The Wage Gap: A History of Pay Inequity
by Borgna Brunner

The wage gap is a statistic used to compare the status of women's earnings relative to men's. It is also used to compare the earnings of other races and ethnicities to those of white males, a group generally not subject to race- or sex-based discrimination. The wage gap is expressed as a percentage (e.g., in 2004, women earned 77% as much as men) and is calculated by dividing the median annual earnings for women by the median annual earnings for men.

Rosie the Riveter: Patriotic and Underpaid
Because of the large number of American women taking jobs in the war industries during World War II, the National War Labor Board urged employers in 1942 to voluntarily make "adjustments which equalize wage or salary rates paid to females with the rates paid to males for comparable quality and quantity of work on the same or similar operations."

Not only did employers fail to heed this "voluntary" request, but at the war's end most women were pushed out of their new jobs to make room for returning veterans.

Help wanted—Separate and Unequal

Until the early 1960s, newspapers published separate job listings for men and women. Jobs were categorized according to sex, with the higher level jobs listed almost exclusively under "Help Wanted—Male." In some cases the ads ran identical jobs under male and female listings—but with separate pay scales. Separate, of course, meant unequal: between 1950 and 1960, women with full time jobs earned on average between 59–64 cents for every dollar their male counterparts earned in the same job.

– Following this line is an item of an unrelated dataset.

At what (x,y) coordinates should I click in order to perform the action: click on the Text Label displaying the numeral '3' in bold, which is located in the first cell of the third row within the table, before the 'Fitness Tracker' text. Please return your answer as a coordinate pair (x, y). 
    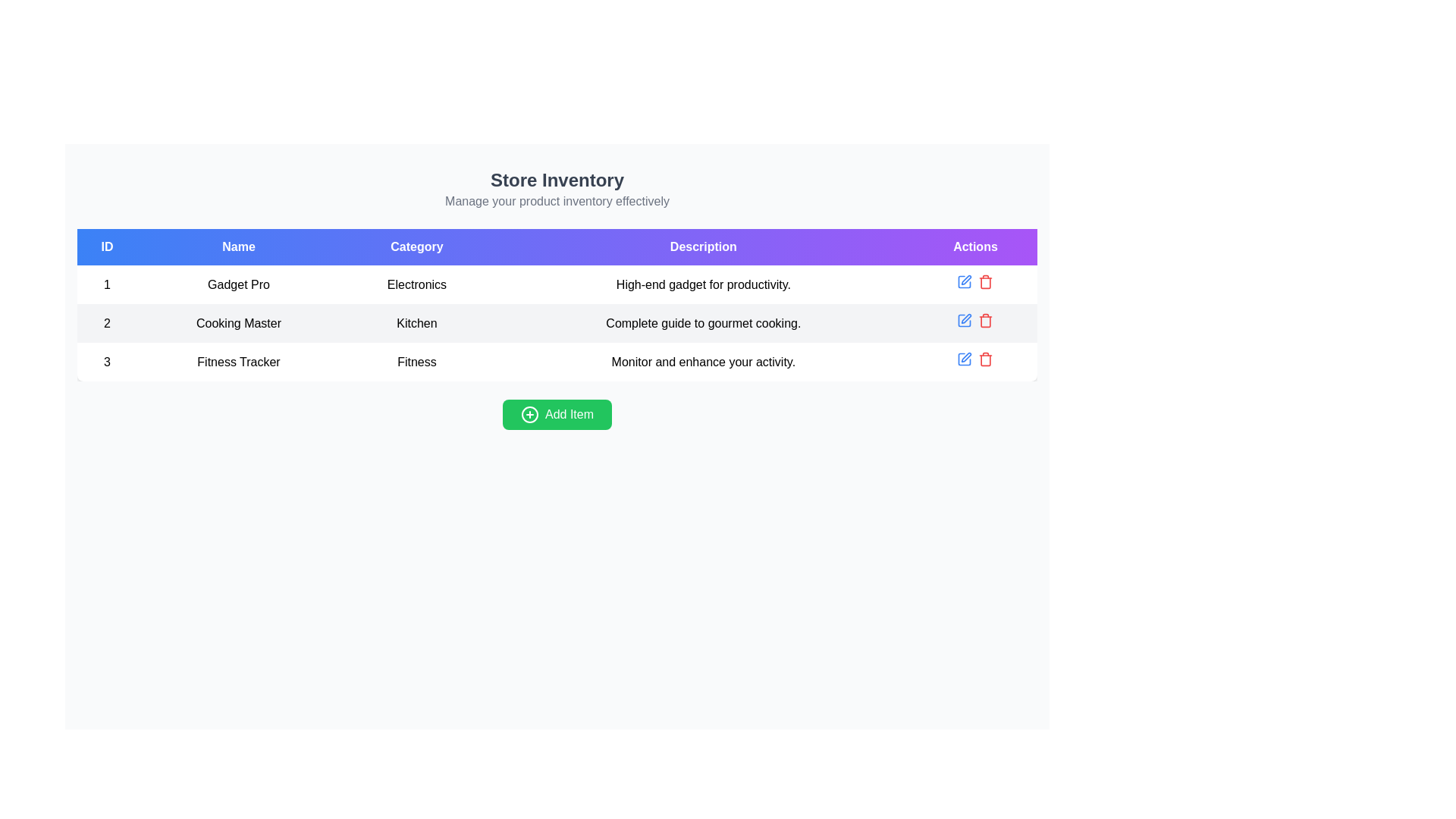
    Looking at the image, I should click on (106, 362).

It wasn't until the passage of the Equal Pay Act on June 10, 1963 that it became illegal to pay women lower rates for the same job strictly on the basis of their sex. Demonstrable differences in seniority, merit, the quality or quantity of work, or other considerations might merit different pay, but gender could no longer be viewed as a drawback on one's resumé.
The act was gradually expanded over the next decade to include a larger segment of the workforce, and between June 1964 and Jan. 1971 back wages totaling more than $26 million were paid to 71,000 women.

Lingering Inequality

The workplace has changed radically in the decades since the passage of the Equal Pay Act.
But what has not changed radically, however, is women's pay. The wage gap has narrowed, but it is still significant. Women earned 59% of the wages men earned in 1963; in 2002 they
earned 76% of men's wages—an improvement of less than half a penny a year. Even worse, African-American women earn just 68 cents to every dollar earned by white men, and for Hispanic women that figure drops to merely 57 cents per dollar.

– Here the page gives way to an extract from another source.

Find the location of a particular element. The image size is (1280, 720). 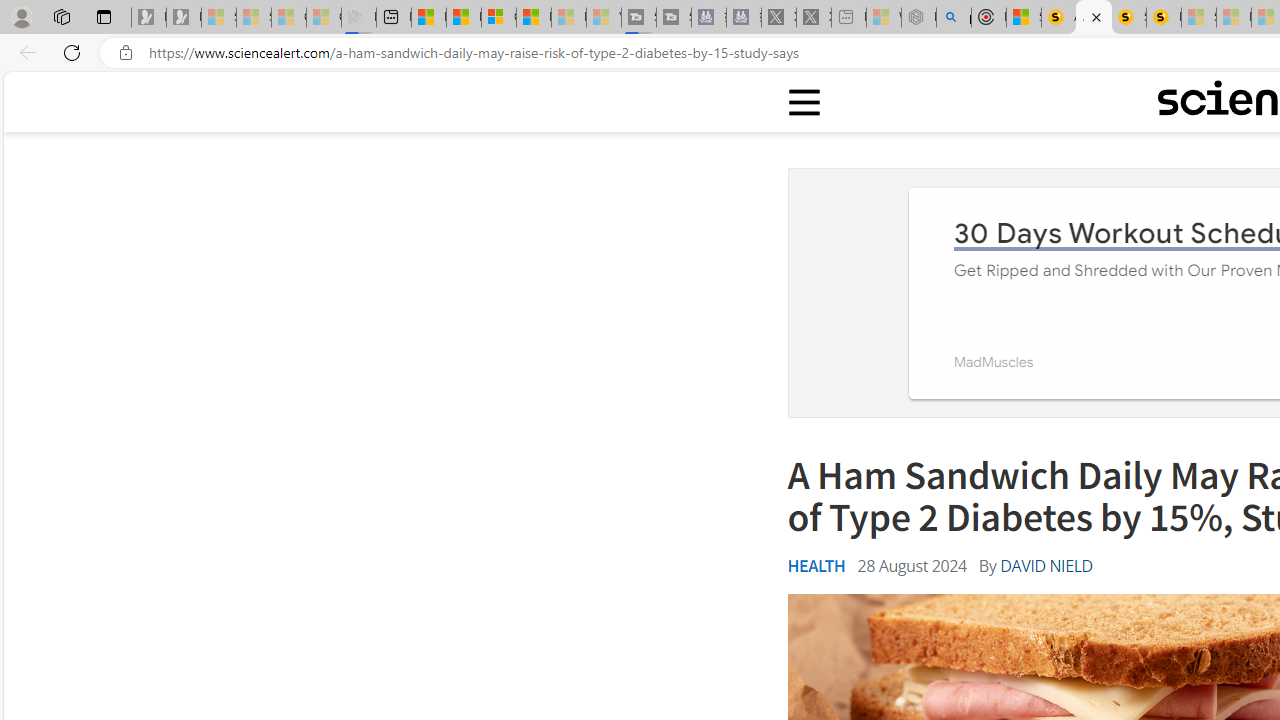

'X - Sleeping' is located at coordinates (814, 17).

The wage gap between women and men cuts across a wide spectrum of occupations. In 2004 female physicians and surgeons earned 52.2% of male physicians’ weekly wages, and women in sales occupations earned just 62.1% of men's wages in equivalent positions.

If working women earned the same as men (those who work the same number of hours; have the same education, age, and union status; and live in the same region of the country), their annual family incomes would rise by $4,000 and poverty rates would be cut in half. Why is there still such a disparity?

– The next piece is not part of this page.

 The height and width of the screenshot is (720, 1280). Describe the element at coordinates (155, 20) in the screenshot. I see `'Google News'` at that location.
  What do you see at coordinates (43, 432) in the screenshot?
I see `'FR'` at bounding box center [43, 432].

Why Such a Wide Wage Gap After Nearly Four Decades?

A variety of explanations for the persistent wage gap have been offered. One is that older women are factored into the wage gap equation, and many of these women from an older generation work in jobs still subject to the attitudes and conditions of the past. In contrast, the rates for young women coming of age in the 1990s reflect women's social and legal advances. In 1997, for example, women under 25 working full-time earned 92.1% of men's salaries compared to older women (25–54), who earned 74.4% of what men made.

Equal Pay in the Millennium?

Does this imply that once the oldest generation of women has retired the wage gap will shrink considerably? Perhaps. But even the narrow wage gap of 92.1% that applies to women under 25 looks less rosy when you consider commentator Katha Pollitt's take on it:

Young men and women have always had earnings more compatible than those of their elders: starting salaries are generally low, and do not accurately reflect the advantages that accrue, or fail to accrue, over time as men advance and women stay in place, or as women in mostly female kinds of jobs reach the end of characteristically short career paths. (The Nation, April 14, 1997)

Women have made enormous progress in the workforce since the Equal Pay Act, but the stubborn fact remains that four-and-a-half decades later the basic goal of the act has not been realized.

QUESTIONS: Answer the following questions in full sentences on a separate, typed page.

NOTE: One of your answers must include a correctly formatted citation in parenthesis.

1. What is the wage gap and how is it calculated?

2. How were jobs advertised until the 1960s?

3. Describe the Equal Pay Act and its effect on women.

4. What is the wage gap today and how does it differ from before the Equal Pay Act?

5. At what rate has the wage gap been changing?

6. How does the wage gap differ by occupation?

7. What would happen to poverty rates if the wage gap were eliminated?

8. How does the wage gap differ by age?

9. According to the final section, what are two possible ways of interpreting the difference in the small wage gap among younger women?